İkinci Dünya Savaşı’nın korkunç atmosferini ve yıkıcı etkisini konu alan bir film olan Piyanist, 2002 yılında sinemaseverlerle buluştu. Usta yönetmen Roman Polanski’nin imzasını taşıyan filmin senarist ekibinde Polanski’yle birlikte Ronald Harwood da yer alıyor. Piyanist, savaş sırasında Almanya Polonya’ya saldırdığında Varşova’dan kaçmayı başararak yaşamını kurtaran ünlü piyanist Wladyslaw Szpilman’ın hayatını konu alıyor. Nazi askerleri tarafından işgal edilen Varşova’daki zulümü ve burada yaşayan kişilerin hayatta kalma mücadelesini gözler önüne seren yapım, İkinci Dünya Savaşı’nı işleyen gelmiş geçmiş en etkileyici filmlerden biri.
Piyanist’in senaryosu doğrudan Szpilman’ın kendi otobiyografisinden uyarlanmış. Film, Szpilman rolüne hayat veren başarılı oyuncu Adrien Brody’nin unutulmaz performansı ile daha da etkileyici bir hal alıyor. Hatta bu performans, Adrien Brody’e En İyi Erkek Oyuncu dalında Oscar ödülü de kazandırmıştı. 1939 yılında Polonya’da Alman işgalinin başladığı ilk günlerle açılan film, savaşın sona ermesine kadar süren birbirinden korkunç olayları işliyor. İşgalin başlamasından hemen önce Varşova Radyosu’nda piyano çalmasıyla, hatta içinde bulunduğu bina bombalanırken de çalmaktan vazgeçmemesiyle bilinen Wladyslaw Szpilman’ın yaşadıkları, savaşın karanlığını tüm çıplaklığıyla ortaya koyuyor.
Piyanist’in hem izleyiciler hem de sinema eleştirmenleri tarafından çok beğenilen bir film olmasının en önemli sebeplerinden biri, baştan sona sürdürdüğü gerçekliği. Anlatılan hikayenin zaten gerçek hayatta yaşanmış olmasının yanı sıra, Adrien Brody’nin bu konuda gösterdiği özverinin de hakkını vermek gerek.
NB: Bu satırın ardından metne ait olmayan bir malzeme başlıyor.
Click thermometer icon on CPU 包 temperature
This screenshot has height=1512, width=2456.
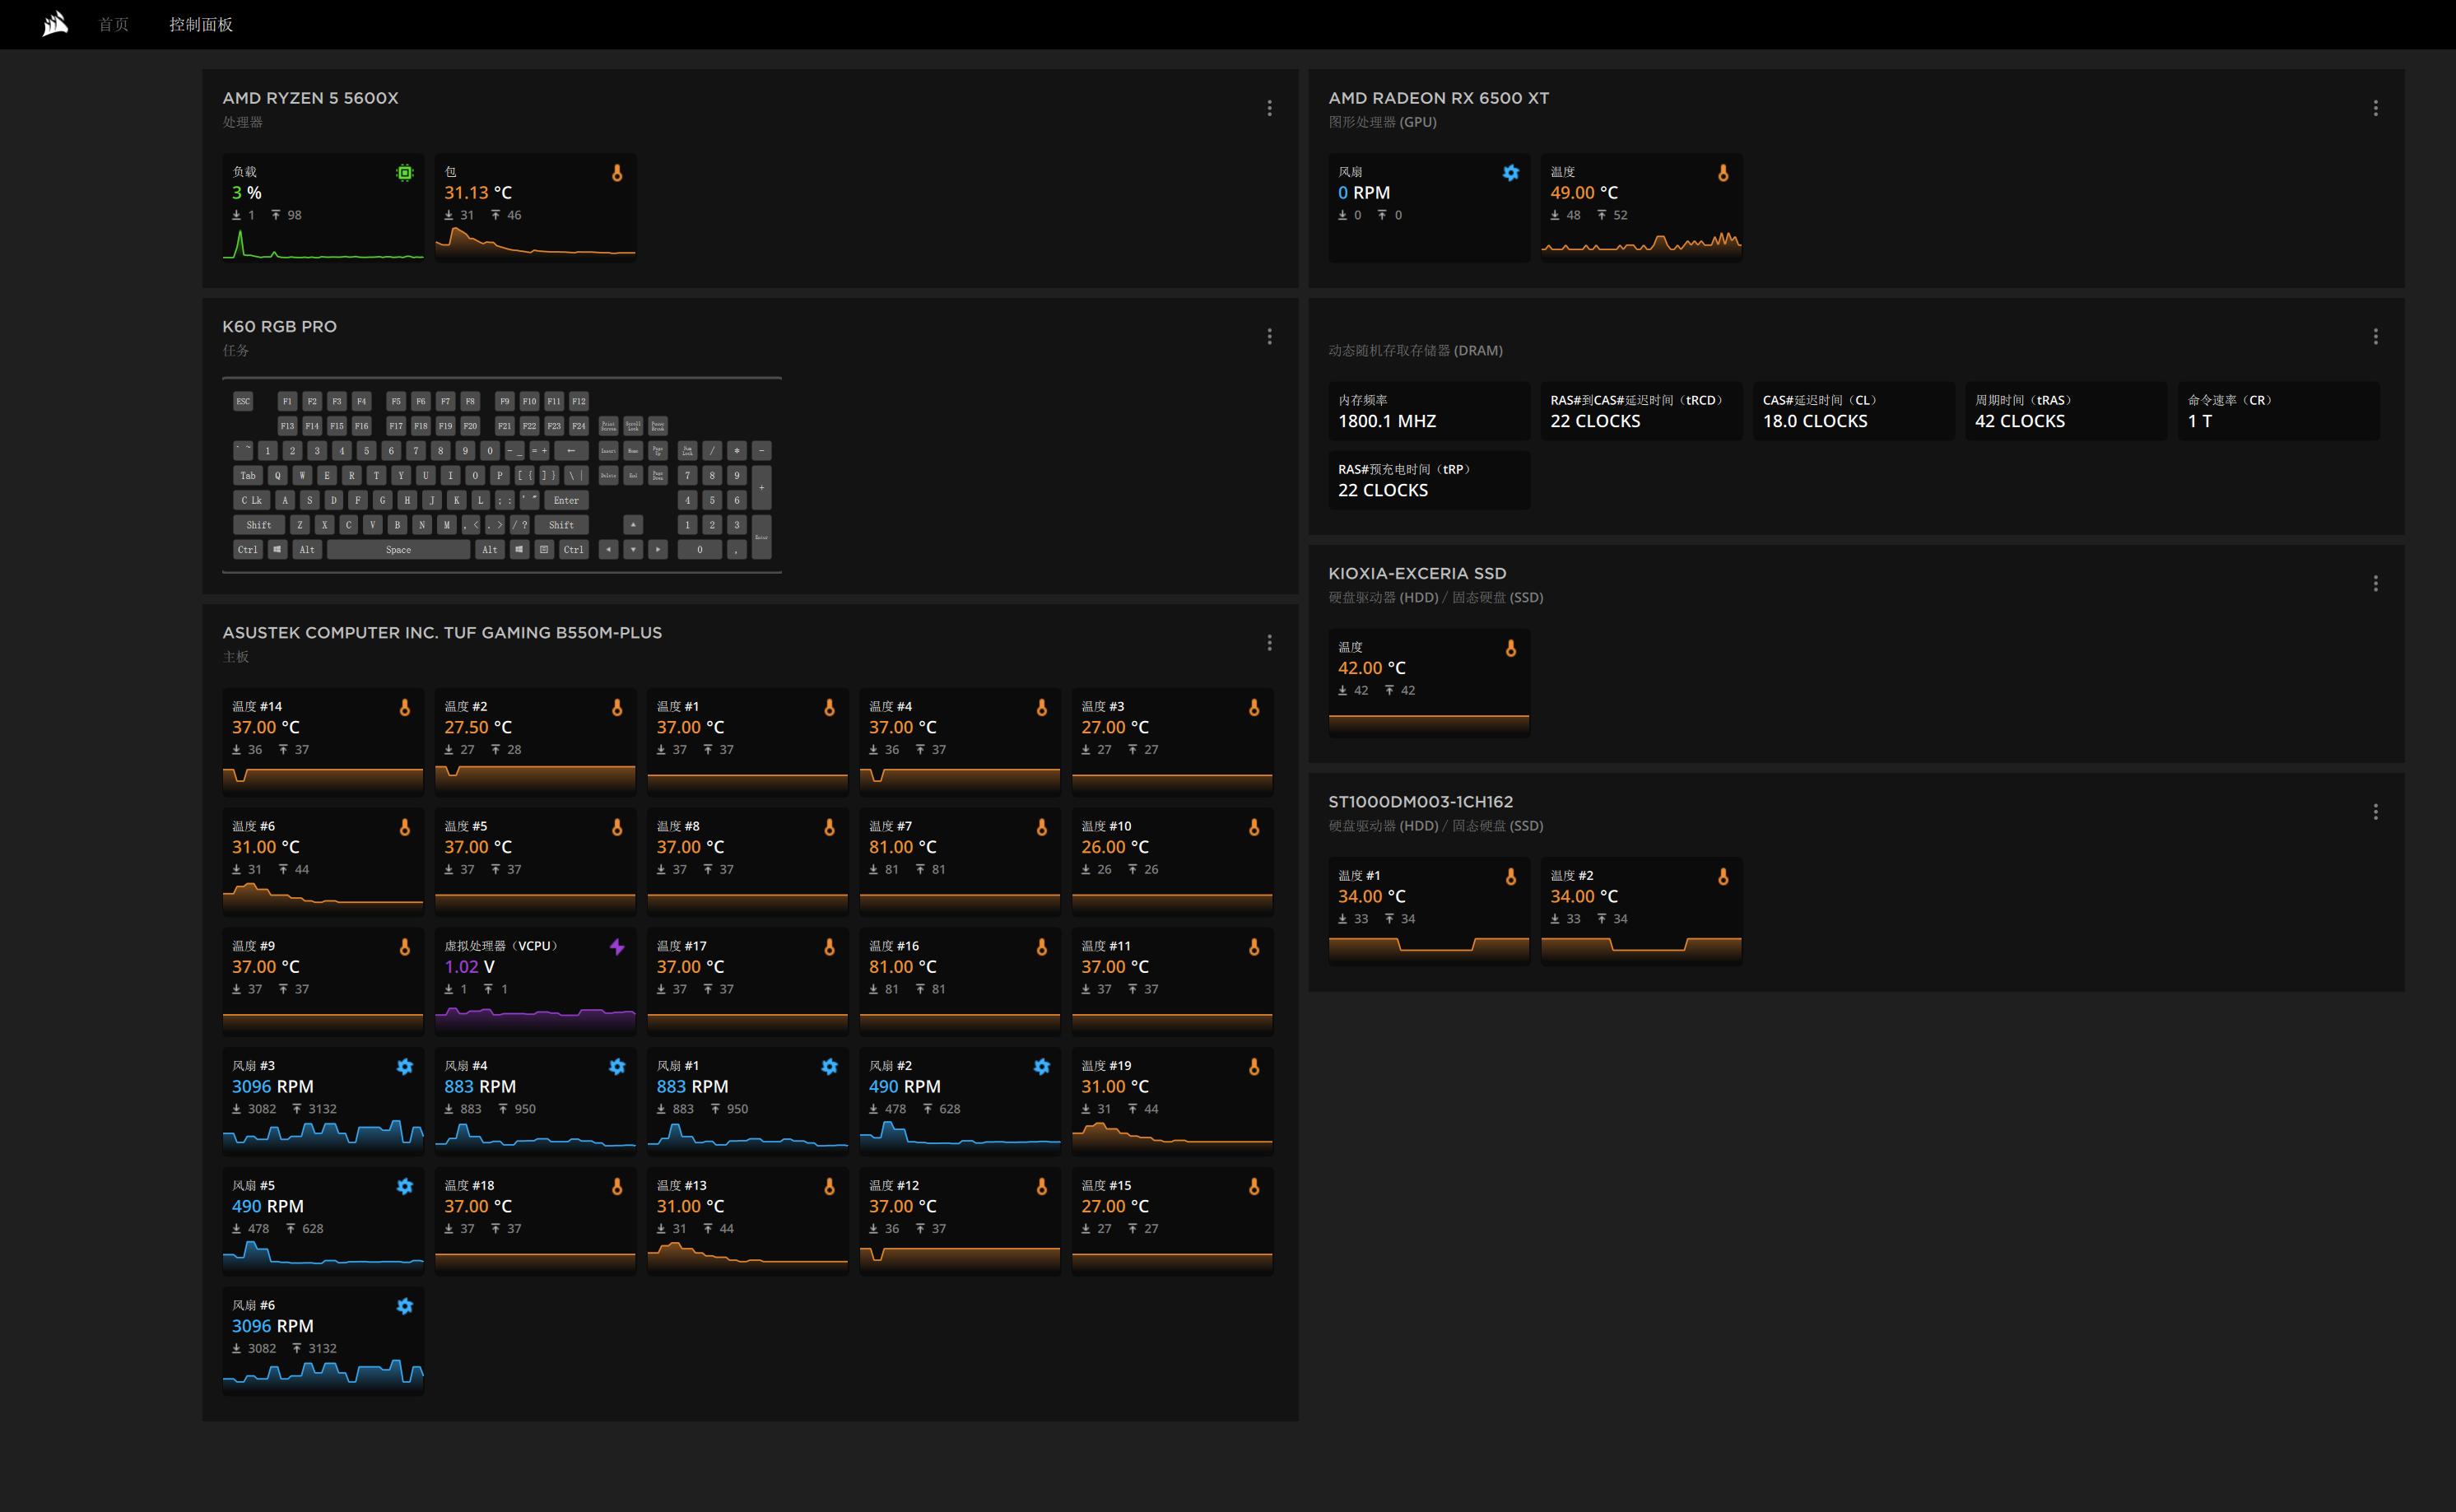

Çünkü Brody, bu role hazırlanırken Szpilman’ın yaşadıklarını ve hissettiklerini biraz olsun anlayabilmek adına sahip olduğu maddi değeri yüksek her şeyden vazgeçmiş. Sevdiklerini kaybetmenin nasıl bir his olduğunu deneyimlemek için o dönem sevgilisinden ayrılmış, hatta piyano çaldığı sahnelerde dublör kullanmak istemediğinden piyano çalmayı öğrenmiş. Hal böyle olunca, başarılı oyuncunun bu filmdeki performansıyla Oscar ödülüne layık görülmesi de pek şaşırtıcı değil. İşin içine bir de Roman Polanski’nin usta yönetmenliği girince, Piyanist’in mutlaka seyredilmesi gereken filmler arasında yer aldığını rahatlıkla söyleyebiliriz.